Exercise requirements:
The line containing "You are a computer-use agent." and every line after it, through the end of the material: copy these exactly and nothing else, leaving pictures out.

Data under study:

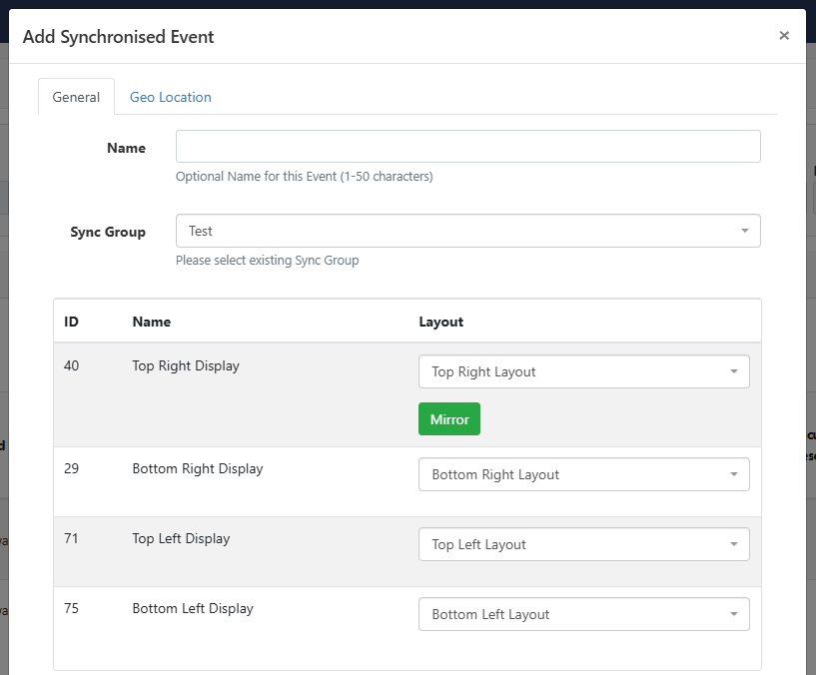816x675 pixels.
Task: Open the Sync Group dropdown showing Test
Action: click(x=467, y=231)
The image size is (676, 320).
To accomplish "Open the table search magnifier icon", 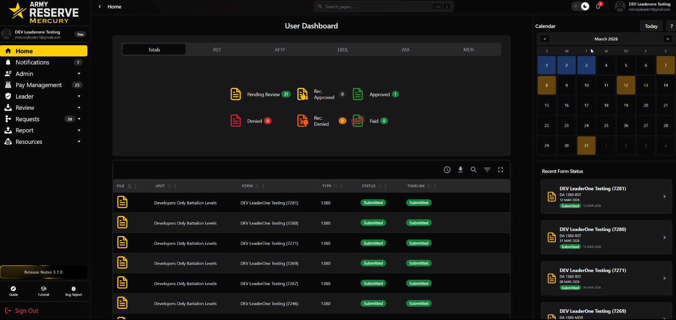I will click(x=474, y=170).
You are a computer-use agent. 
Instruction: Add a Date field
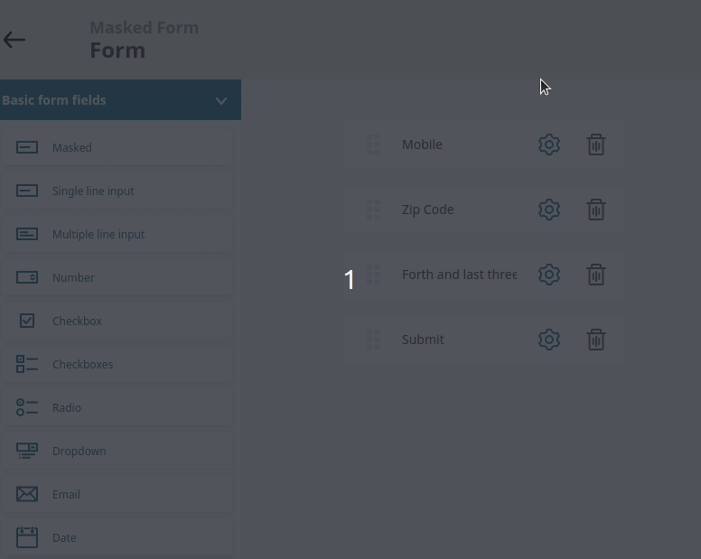pyautogui.click(x=117, y=537)
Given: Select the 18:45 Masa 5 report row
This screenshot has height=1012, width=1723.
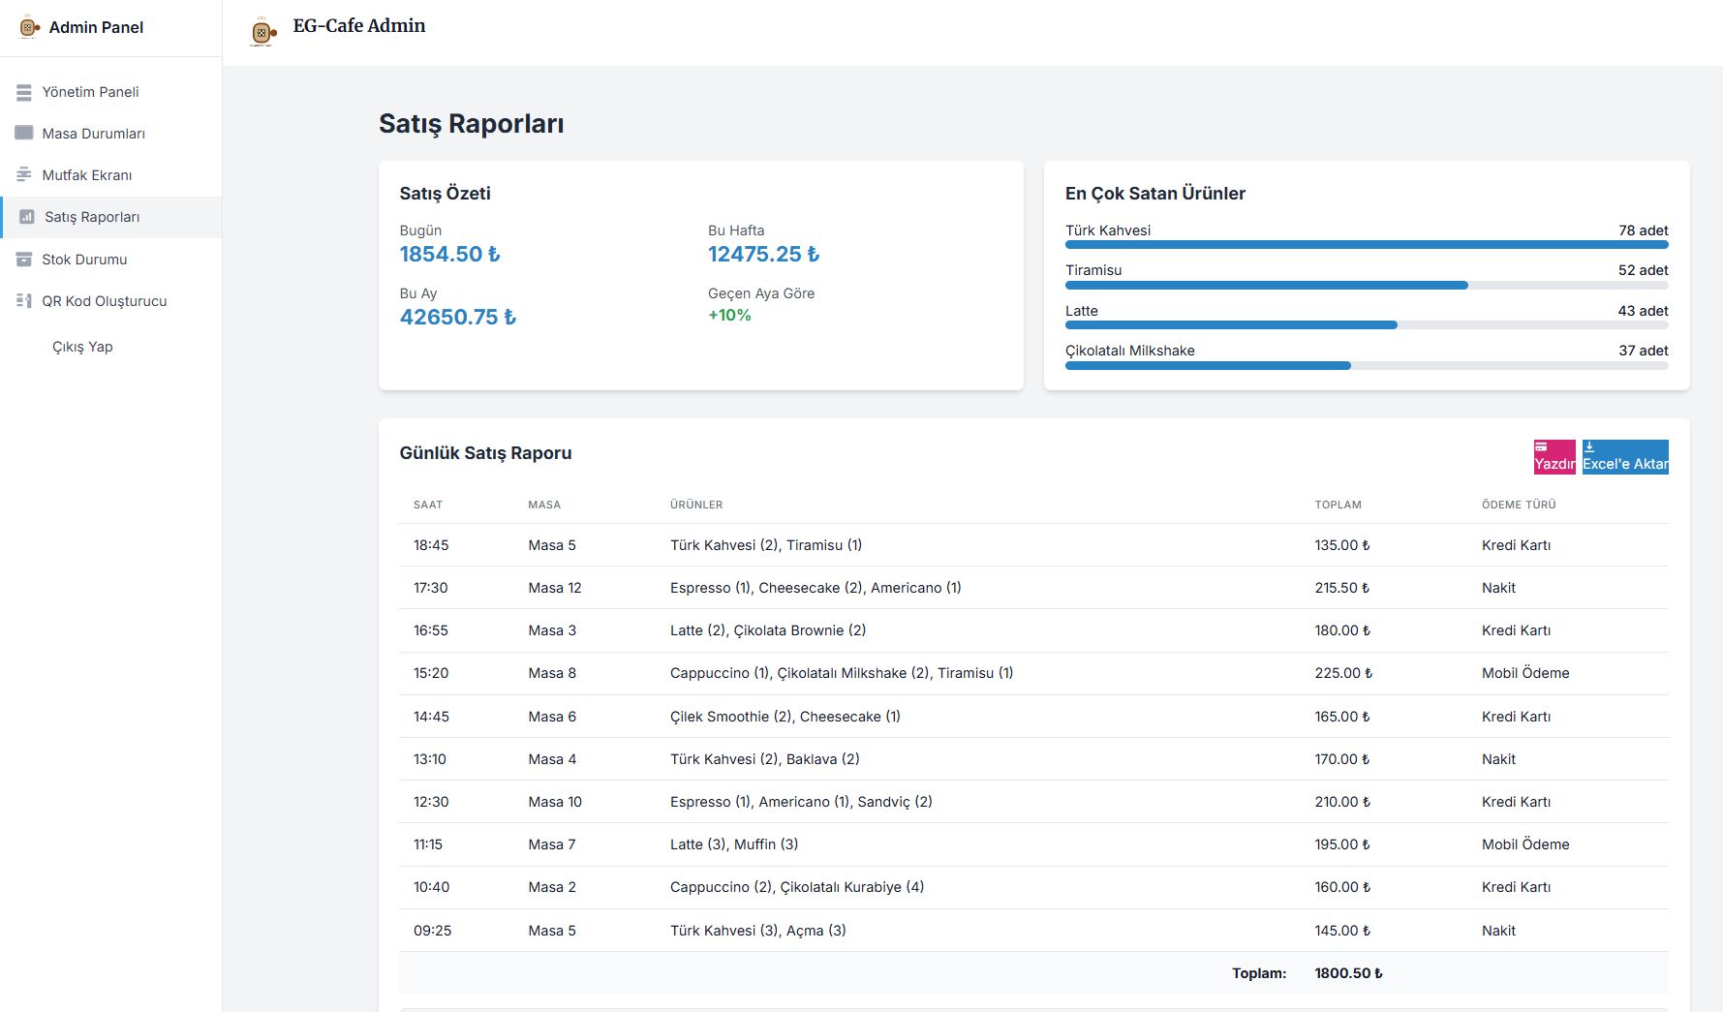Looking at the screenshot, I should click(x=1032, y=545).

Result:
You are a computer-use agent. 
Instruction: Add a Date field
pyautogui.click(x=117, y=537)
Given: Select the 18:45 Masa 5 report row
This screenshot has height=1012, width=1723.
Looking at the screenshot, I should click(x=1032, y=545).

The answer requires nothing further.